§ **Do this**
Copy the lines of the listing below verbatim, starting at the line that contains "Where should I" and ending at the line that contains "click(524, 142)". Leave the pictures out of your answer.

§ **Material shown**
····················
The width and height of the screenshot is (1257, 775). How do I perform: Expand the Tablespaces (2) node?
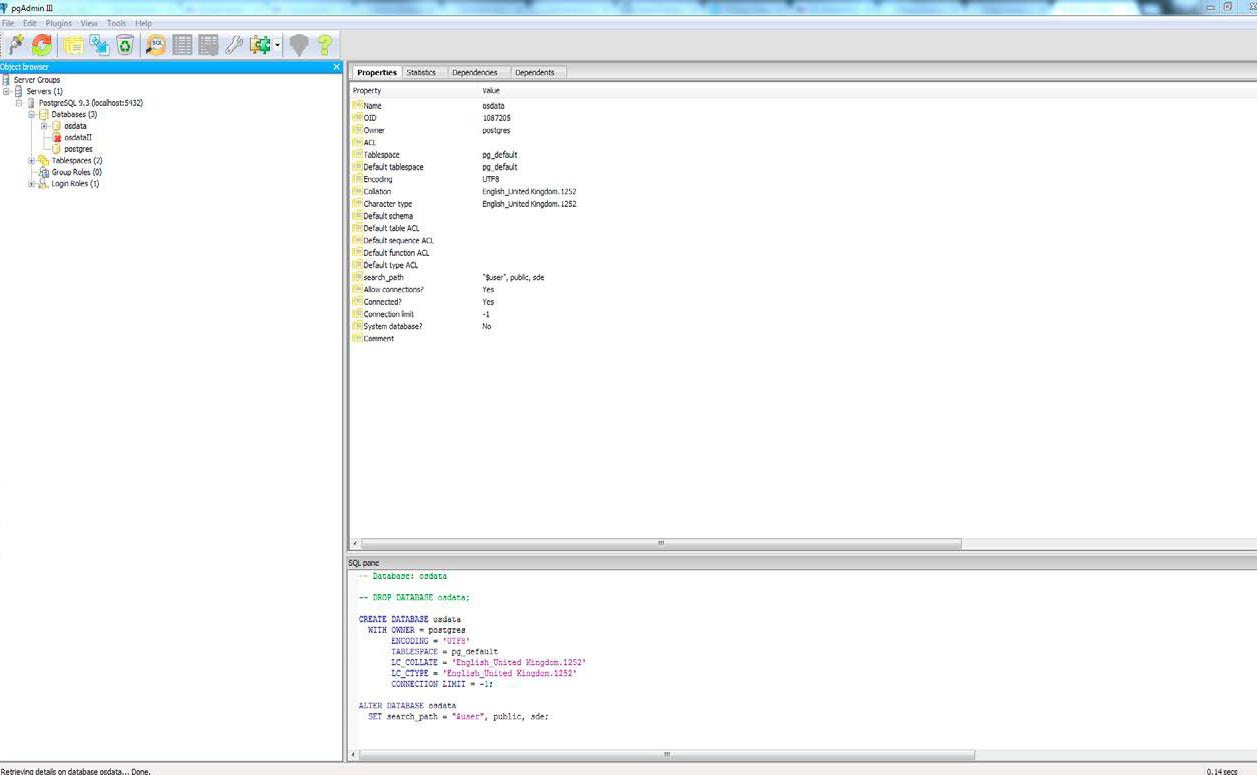pos(30,160)
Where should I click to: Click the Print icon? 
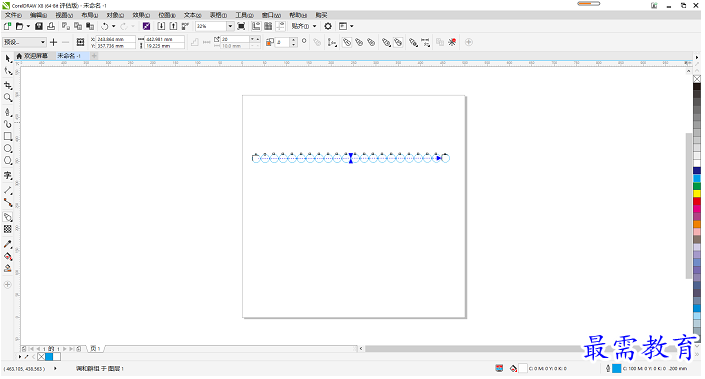tap(51, 27)
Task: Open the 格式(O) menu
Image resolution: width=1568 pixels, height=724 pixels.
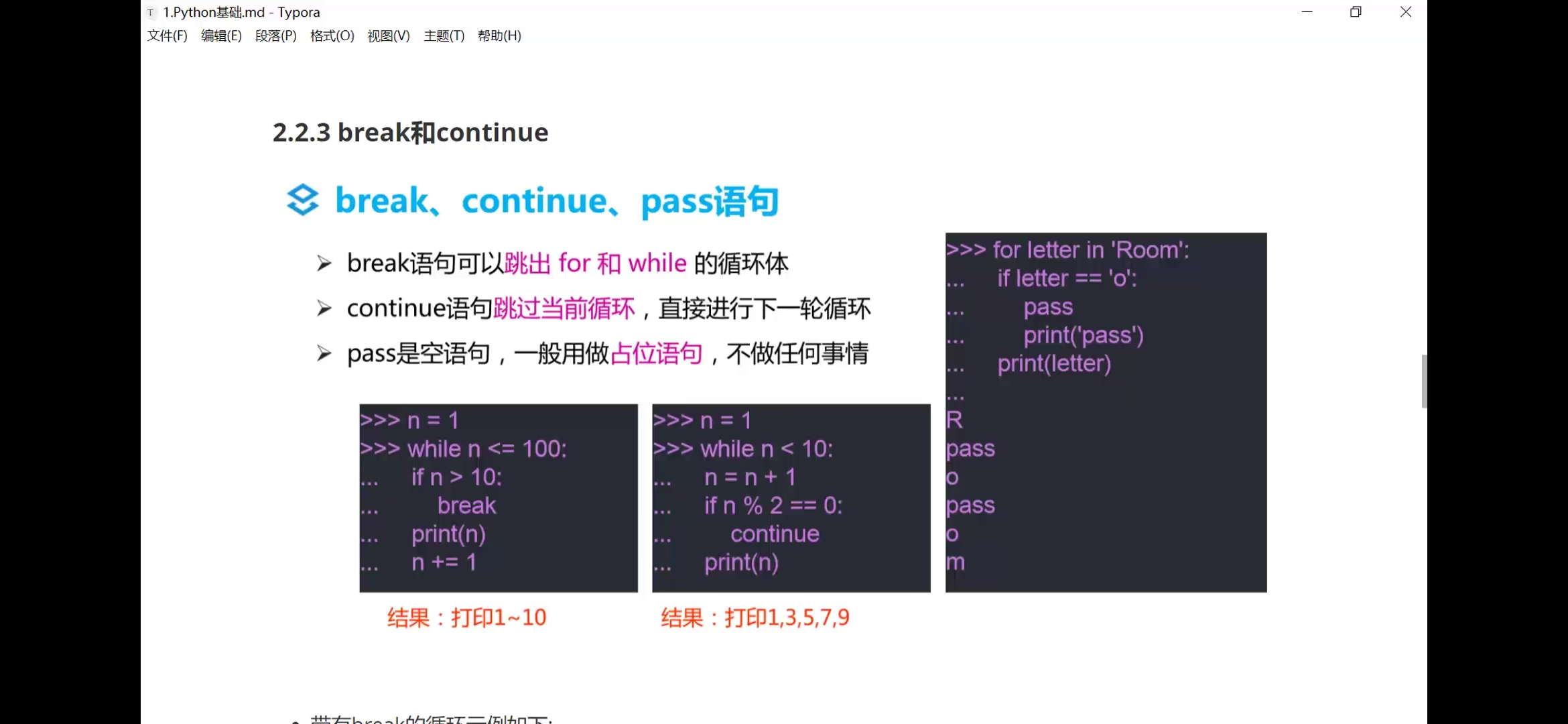Action: [332, 36]
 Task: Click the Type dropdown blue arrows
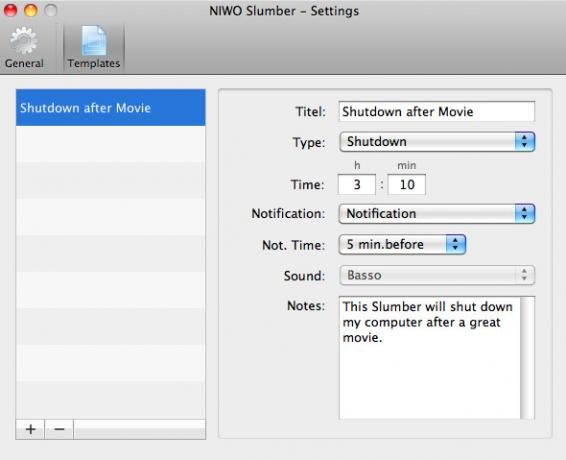click(524, 142)
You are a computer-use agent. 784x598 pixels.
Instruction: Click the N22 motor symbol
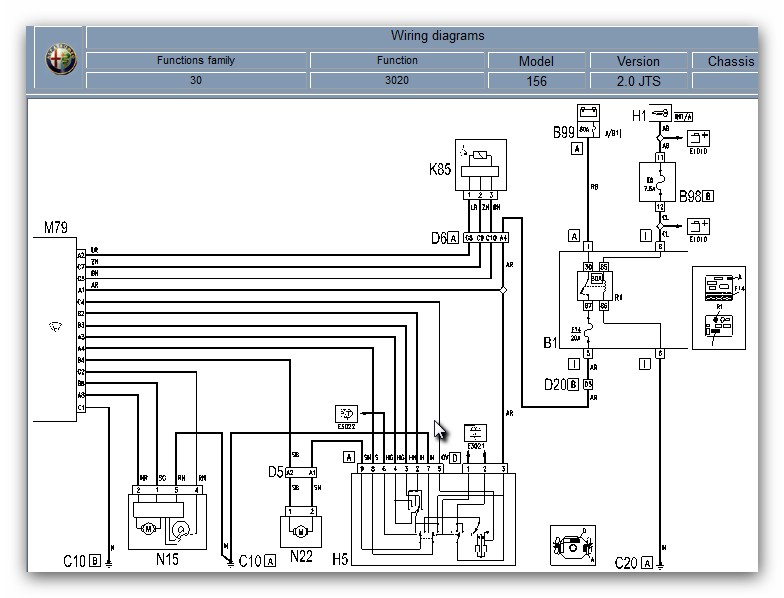point(302,524)
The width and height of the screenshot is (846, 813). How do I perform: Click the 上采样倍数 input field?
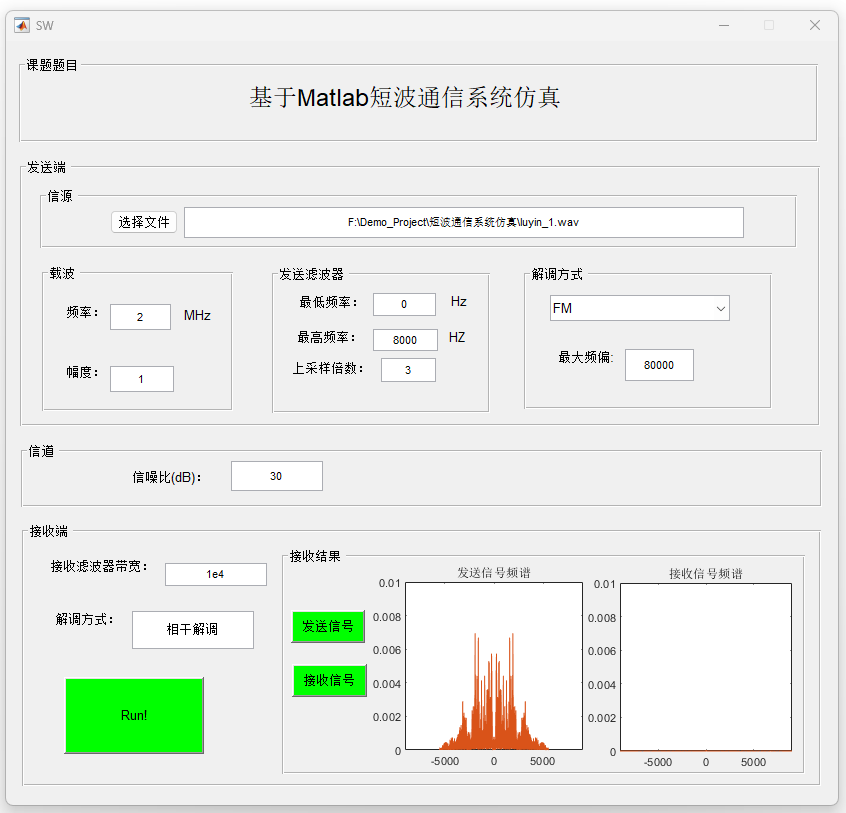[x=407, y=370]
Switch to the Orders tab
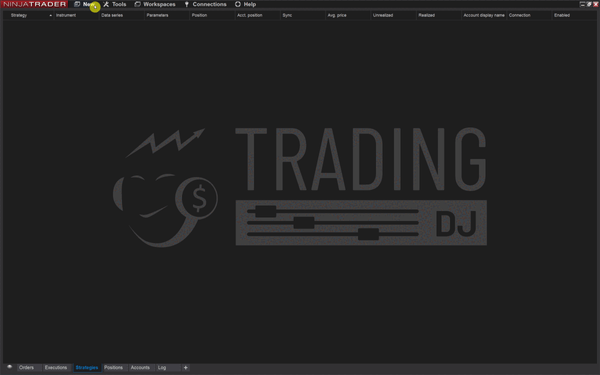Image resolution: width=600 pixels, height=375 pixels. click(x=26, y=368)
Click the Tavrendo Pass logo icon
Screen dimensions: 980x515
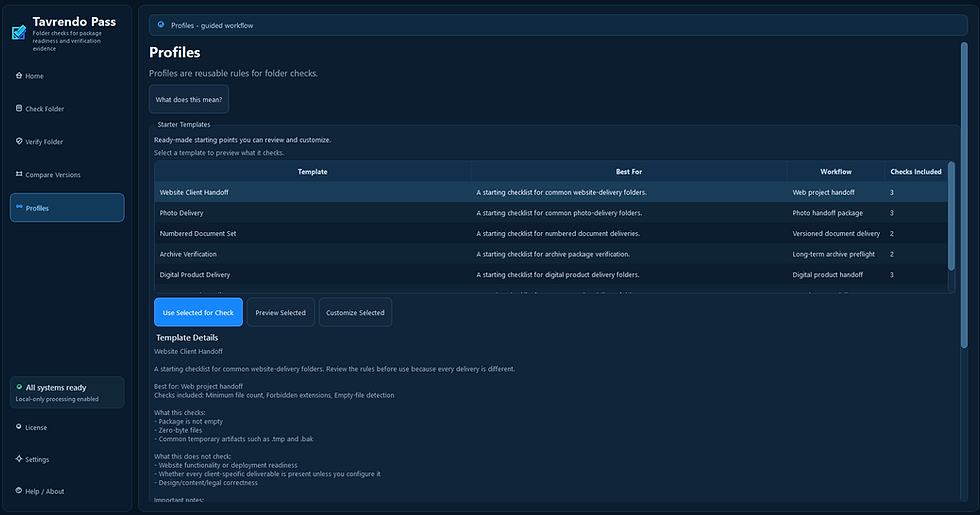(x=19, y=32)
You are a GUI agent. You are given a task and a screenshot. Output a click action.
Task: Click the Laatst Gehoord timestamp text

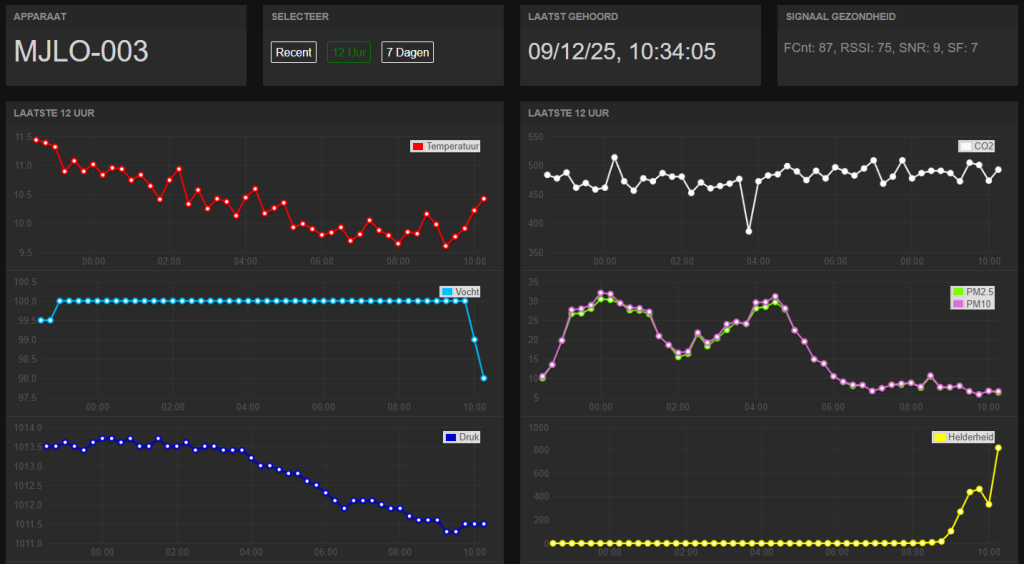click(x=622, y=52)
····················
§ **Response**
Where should I click to: Click the Print icon? 
tap(51, 27)
Task: Open the 格式(O) menu
Image resolution: width=1568 pixels, height=724 pixels.
Action: [332, 36]
 Task: Click the Type dropdown blue arrows
click(524, 142)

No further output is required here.